--- Start of Reading passage ---

Speaking at the Practising Law Institute’s SEC Speaks conference in Washington, Gallagher argued that the DOL fiduciary rule is based on “the premise that an entire SEC-regulated industry is plagued by conflicts of interest,” a premise “that, despite the white-hot intensity with which it is posited by its proponents, has nowhere been proven.”

Said Gallagher: “I have not seen the [DOL's] reproposal. And given the SEC’s comprehensive oversight authority with respect to the investment advisors and broker-dealers who would be impacted by it, you might find that curious.”

SEC Chairwoman Mary Jo White told reporters after her early Friday morning remarks at the event that the SEC is providing “technical assistance” to the DOL regarding its rulemaking. White said she would be providing insight into her position regarding a fiduciary rulemaking by the SEC in the “short term.”

However, Gallagher stated in his remarks that “despite all the work the SEC staff has undertaken on” the subject of putting brokers under a fiduciary mandate, “not to mention the Commission’s decades of history in regulating broker-dealers and investment advisors and overseeing their disclosures relating to conflicts of interest, the DOL has not formally engaged the Commissioners, at least not this Commissioner, on its fiduciary rulemaking process and the impact it may have on investors.”

Despite public reports of “close coordination between the DOL and SEC staff,” regarding the fiduciary rules, he continued, “I believe this coordination has been nothing more than a ‘check the box’ exercise by the DOL designed to legitimize the runaway train that is their fiduciary rulemaking.”

Gallagher argued that if DOL “sticks with its approach to ban or effectively ban conflicts, entire categories of products and services that are now available to investors could disappear.”

He challenged the White House memo’s assertions in four areas.

First, he said the memo’s statement that “consumer protections for investment advice in the retail and small plan markets are inadequate,” is not accompanied “by any analysis or study of the current protections investors receive from the regulatory oversight of brokers and investment advisors by the SEC and the SROs,” and makes no mention of the SEC or FINRA. 

Second, the memo’s statement that “the current regulatory environment creates perverse incentives that ultimately cost savers billions of dollars a year,” fails to point out that there are SEC and SRO rules “directly addressing the so-called perverse incentives referenced to in the memo,” such as rules that require “clear disclosure to investors about payments and fees — including incentive fees — prohibit the use of manipulative, deceptive or fraudulent practices, and require significant diligence about investors and their needs.”

Third, as to the memo’s claim that “the current regulatory environment allows fund sponsors and advisory service firms to create incentives for their advisors to recommend excessive churning . . . of retirement assets and to steer savers into higher cost products with financial payoffs for the advisor,” Gallagher stated that SEC rules “expressly prohibit brokers from churning client accounts, and the SEC and SROs have sophisticated tools designed to monitor for such activity.” Fourth, as to the memo’s claim that “academic research has clearly established that conflicts of interest affect financial advisors’ behavior and that advisors often act opportunistically to the detriment of their clients because of payments they receive from product providers,” this statement, “like the others, ignores the existence of the comprehensive oversight and disclosure regime specifically designed to address these underlying conflicts of interest.”

--- End of Reading passage ---

● Problem set
a) Reproduce word for word the stretch of the fiduciary-rule article from "Gallagher argued that if" through "in four areas.".
b) According to the fiduciary-rule article, why might someone find it curious that Gallagher has not seen the DOL's reproposal?

--- Start of Recorded data ---

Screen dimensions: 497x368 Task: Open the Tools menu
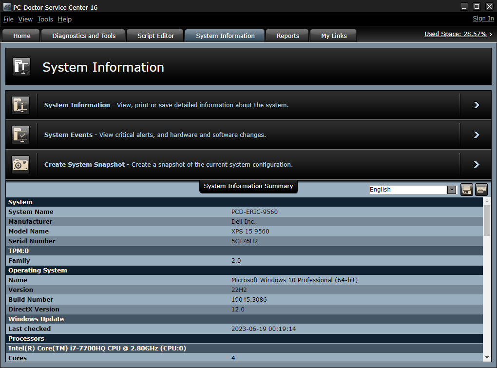coord(45,19)
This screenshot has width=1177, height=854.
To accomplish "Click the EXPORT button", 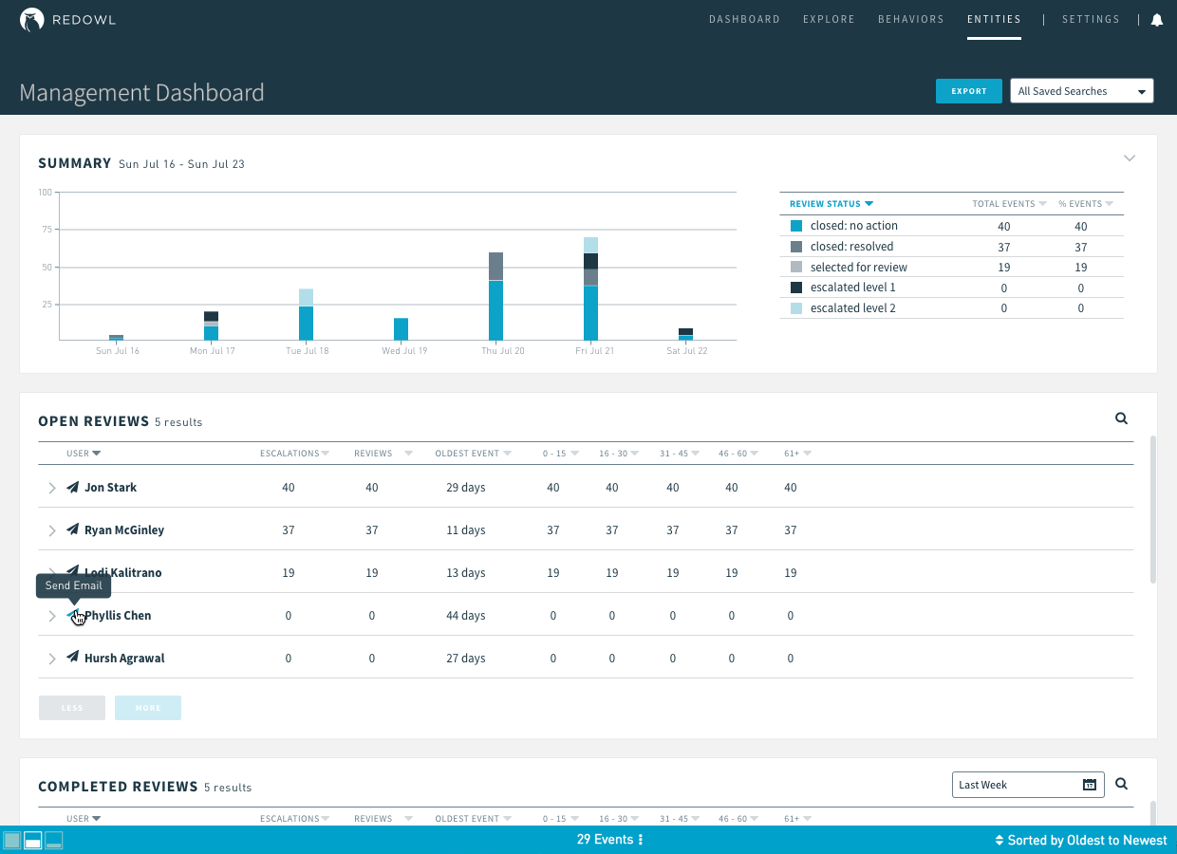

--- End of Recorded data ---

● Task results
a)
Gallagher argued that if DOL “sticks with its approach to ban or effectively ban conflicts, entire categories of products and services that are now available to investors could disappear.”

He challenged the White House memo’s assertions in four areas.

b) The SEC has comprehensive oversight authority over the investment advisors and broker-dealers the reproposal would affect. Given that authority, it might seem curious that an SEC commissioner has not seen it.